DATA RECORDS START

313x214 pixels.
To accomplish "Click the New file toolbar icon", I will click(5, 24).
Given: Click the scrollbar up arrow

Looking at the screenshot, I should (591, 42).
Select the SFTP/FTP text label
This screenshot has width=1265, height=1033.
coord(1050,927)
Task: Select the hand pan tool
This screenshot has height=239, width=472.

DATA RECORDS END
DATA RECORDS START

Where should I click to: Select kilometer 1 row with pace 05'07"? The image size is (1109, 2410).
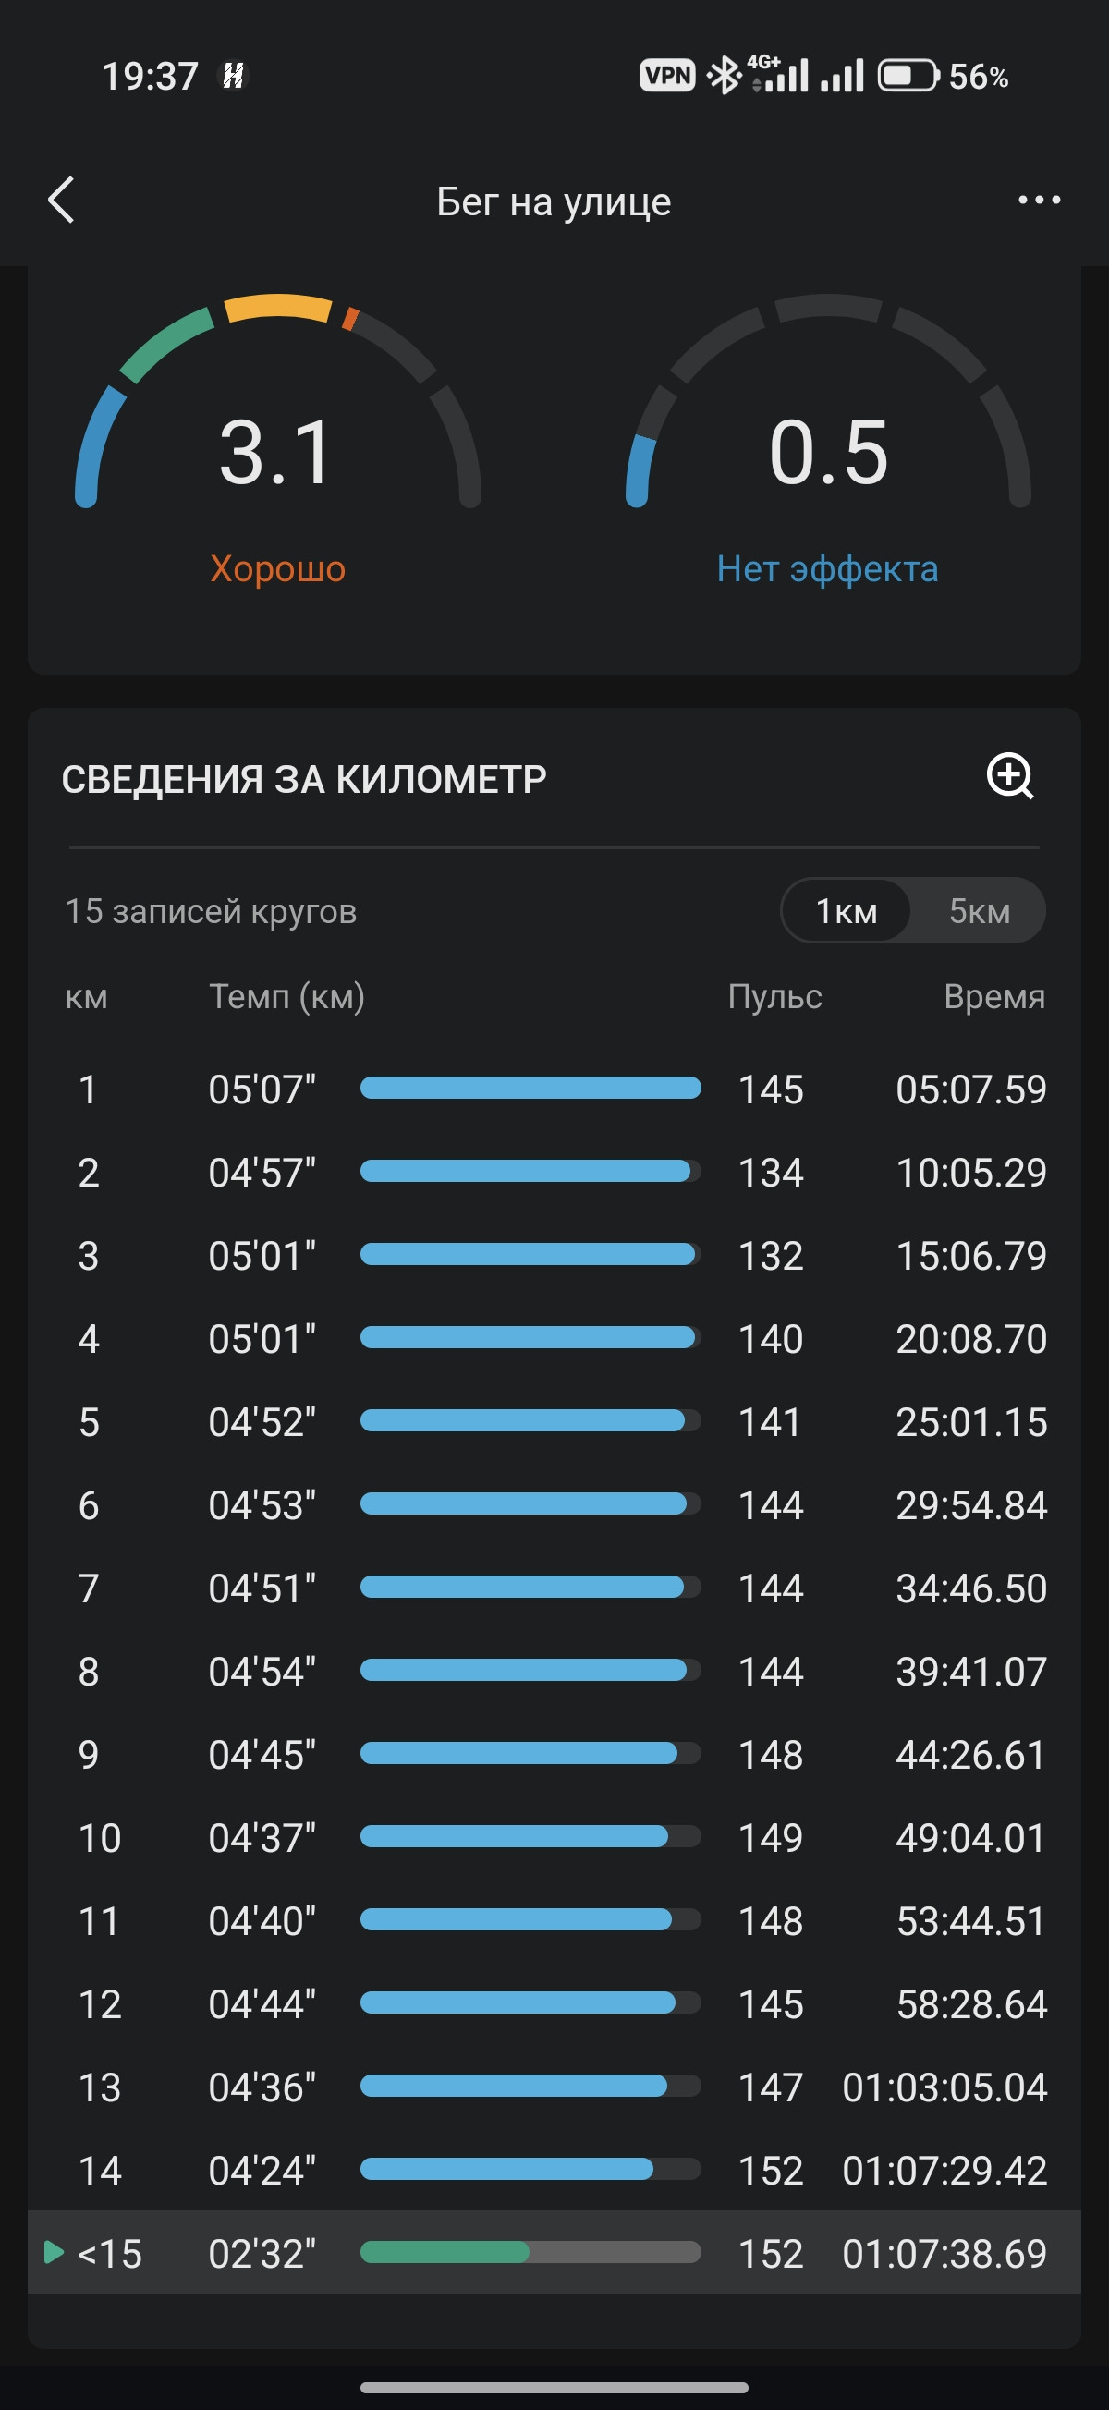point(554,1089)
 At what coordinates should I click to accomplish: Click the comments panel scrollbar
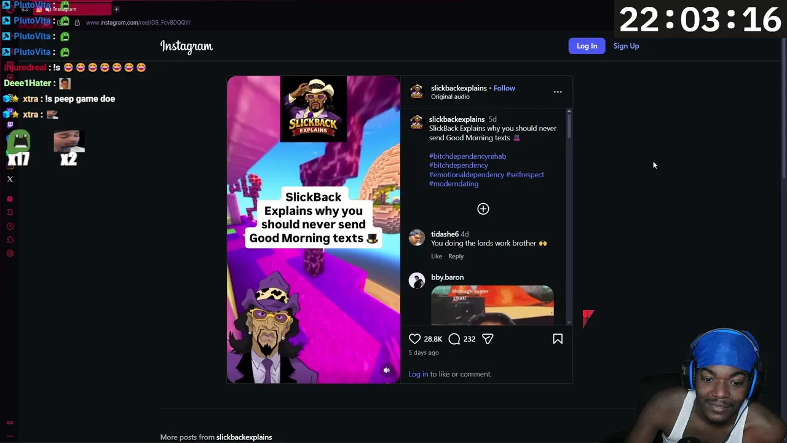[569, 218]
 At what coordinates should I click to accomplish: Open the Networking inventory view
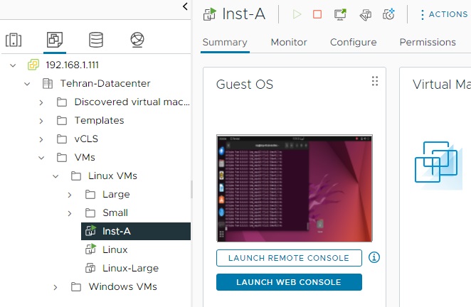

DATA RECORDS END
DATA RECORDS START

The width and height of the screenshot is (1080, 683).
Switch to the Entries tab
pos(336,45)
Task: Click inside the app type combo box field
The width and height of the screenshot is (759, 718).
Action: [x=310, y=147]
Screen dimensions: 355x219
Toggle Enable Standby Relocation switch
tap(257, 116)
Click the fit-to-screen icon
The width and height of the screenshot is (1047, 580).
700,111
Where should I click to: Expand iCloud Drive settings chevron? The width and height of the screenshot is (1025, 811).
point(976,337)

DATA RECORDS END

:: REQUIREMENT ::
Every line above from the line with "Switch to the Entries tab" to the line with "Click the fit-to-screen icon", both included, must be reproduced exactly, and no other line may appear.

:: EXPECTED ANSWER ::
Switch to the Entries tab
pos(336,45)
Task: Click inside the app type combo box field
The width and height of the screenshot is (759, 718).
Action: [x=310, y=147]
Screen dimensions: 355x219
Toggle Enable Standby Relocation switch
tap(257, 116)
Click the fit-to-screen icon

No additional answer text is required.